ENTRIES PROVIDED
────────
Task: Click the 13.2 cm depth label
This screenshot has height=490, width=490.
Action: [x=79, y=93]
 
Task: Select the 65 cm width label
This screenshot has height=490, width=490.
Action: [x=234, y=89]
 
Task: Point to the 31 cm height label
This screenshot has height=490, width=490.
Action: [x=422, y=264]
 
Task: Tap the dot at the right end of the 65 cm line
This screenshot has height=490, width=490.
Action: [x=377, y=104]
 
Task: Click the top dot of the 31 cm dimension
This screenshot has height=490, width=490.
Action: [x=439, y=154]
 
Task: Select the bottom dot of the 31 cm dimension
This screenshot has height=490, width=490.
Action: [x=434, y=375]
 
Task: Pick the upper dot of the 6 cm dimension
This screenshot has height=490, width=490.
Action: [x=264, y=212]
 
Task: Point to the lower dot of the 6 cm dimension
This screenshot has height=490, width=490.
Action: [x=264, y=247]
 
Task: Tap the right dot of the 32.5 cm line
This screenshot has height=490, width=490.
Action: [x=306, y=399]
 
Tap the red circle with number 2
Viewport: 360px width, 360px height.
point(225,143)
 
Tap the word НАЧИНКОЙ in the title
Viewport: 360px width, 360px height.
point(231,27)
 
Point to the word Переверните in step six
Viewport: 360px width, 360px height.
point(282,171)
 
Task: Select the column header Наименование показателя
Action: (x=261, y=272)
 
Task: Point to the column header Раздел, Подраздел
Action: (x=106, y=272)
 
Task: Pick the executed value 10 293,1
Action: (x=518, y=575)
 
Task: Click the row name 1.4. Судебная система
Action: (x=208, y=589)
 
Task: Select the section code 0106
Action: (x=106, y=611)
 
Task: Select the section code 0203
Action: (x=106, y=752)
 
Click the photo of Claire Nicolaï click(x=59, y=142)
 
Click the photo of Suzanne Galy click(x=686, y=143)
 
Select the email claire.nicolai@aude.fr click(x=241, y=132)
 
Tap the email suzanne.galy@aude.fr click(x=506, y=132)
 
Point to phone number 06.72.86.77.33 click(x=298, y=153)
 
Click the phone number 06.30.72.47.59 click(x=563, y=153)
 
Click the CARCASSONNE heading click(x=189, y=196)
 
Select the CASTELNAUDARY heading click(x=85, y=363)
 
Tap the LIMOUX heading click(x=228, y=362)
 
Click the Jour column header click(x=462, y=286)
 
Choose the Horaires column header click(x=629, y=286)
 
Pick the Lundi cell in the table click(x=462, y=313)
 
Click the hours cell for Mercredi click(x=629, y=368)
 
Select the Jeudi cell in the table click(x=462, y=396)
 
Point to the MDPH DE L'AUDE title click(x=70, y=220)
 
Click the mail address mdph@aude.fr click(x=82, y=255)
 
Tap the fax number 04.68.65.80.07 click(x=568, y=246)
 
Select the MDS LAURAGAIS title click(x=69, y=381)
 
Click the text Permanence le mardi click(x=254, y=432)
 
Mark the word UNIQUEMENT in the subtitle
────────
WORK INSTRUCTIONS
Copy out every line above word for word, from the first one to the last.

THE COMPLETED TASK
Task: Click the 13.2 cm depth label
This screenshot has height=490, width=490.
Action: [x=79, y=93]
 
Task: Select the 65 cm width label
This screenshot has height=490, width=490.
Action: [x=234, y=89]
 
Task: Point to the 31 cm height label
This screenshot has height=490, width=490.
Action: [x=422, y=264]
 
Task: Tap the dot at the right end of the 65 cm line
This screenshot has height=490, width=490.
Action: [x=377, y=104]
 
Task: Click the top dot of the 31 cm dimension
This screenshot has height=490, width=490.
Action: [x=439, y=154]
 
Task: Select the bottom dot of the 31 cm dimension
This screenshot has height=490, width=490.
Action: [x=434, y=375]
 
Task: Pick the upper dot of the 6 cm dimension
This screenshot has height=490, width=490.
Action: [x=264, y=212]
 
Task: Point to the lower dot of the 6 cm dimension
This screenshot has height=490, width=490.
Action: [x=264, y=247]
 
Task: Tap the right dot of the 32.5 cm line
This screenshot has height=490, width=490.
Action: [x=306, y=399]
 
Tap the red circle with number 2
Viewport: 360px width, 360px height.
point(225,143)
 
Tap the word НАЧИНКОЙ in the title
Viewport: 360px width, 360px height.
point(231,27)
 
Point to the word Переверните in step six
Viewport: 360px width, 360px height.
point(282,171)
 
Task: Select the column header Наименование показателя
Action: (x=261, y=272)
 
Task: Point to the column header Раздел, Подраздел
Action: (x=106, y=272)
 
Task: Pick the executed value 10 293,1
Action: (x=518, y=575)
 
Task: Click the row name 1.4. Судебная система
Action: (x=208, y=589)
 
Task: Select the section code 0106
Action: (x=106, y=611)
 
Task: Select the section code 0203
Action: (x=106, y=752)
 
Click the photo of Claire Nicolaï click(x=59, y=142)
 
Click the photo of Suzanne Galy click(x=686, y=143)
 
Select the email claire.nicolai@aude.fr click(x=241, y=132)
 
Tap the email suzanne.galy@aude.fr click(x=506, y=132)
 
Point to phone number 06.72.86.77.33 click(x=298, y=153)
 
Click the phone number 06.30.72.47.59 click(x=563, y=153)
 
Click the CARCASSONNE heading click(x=189, y=196)
 
Select the CASTELNAUDARY heading click(x=85, y=363)
 
Tap the LIMOUX heading click(x=228, y=362)
 
Click the Jour column header click(x=462, y=286)
 
Choose the Horaires column header click(x=629, y=286)
 
Pick the Lundi cell in the table click(x=462, y=313)
 
Click the hours cell for Mercredi click(x=629, y=368)
 
Select the Jeudi cell in the table click(x=462, y=396)
 
Point to the MDPH DE L'AUDE title click(x=70, y=220)
 
Click the mail address mdph@aude.fr click(x=82, y=255)
 
Tap the fax number 04.68.65.80.07 click(x=568, y=246)
 
Select the MDS LAURAGAIS title click(x=69, y=381)
 
Click the text Permanence le mardi click(x=254, y=432)
 
Mark the word UNIQUEMENT in the subtitle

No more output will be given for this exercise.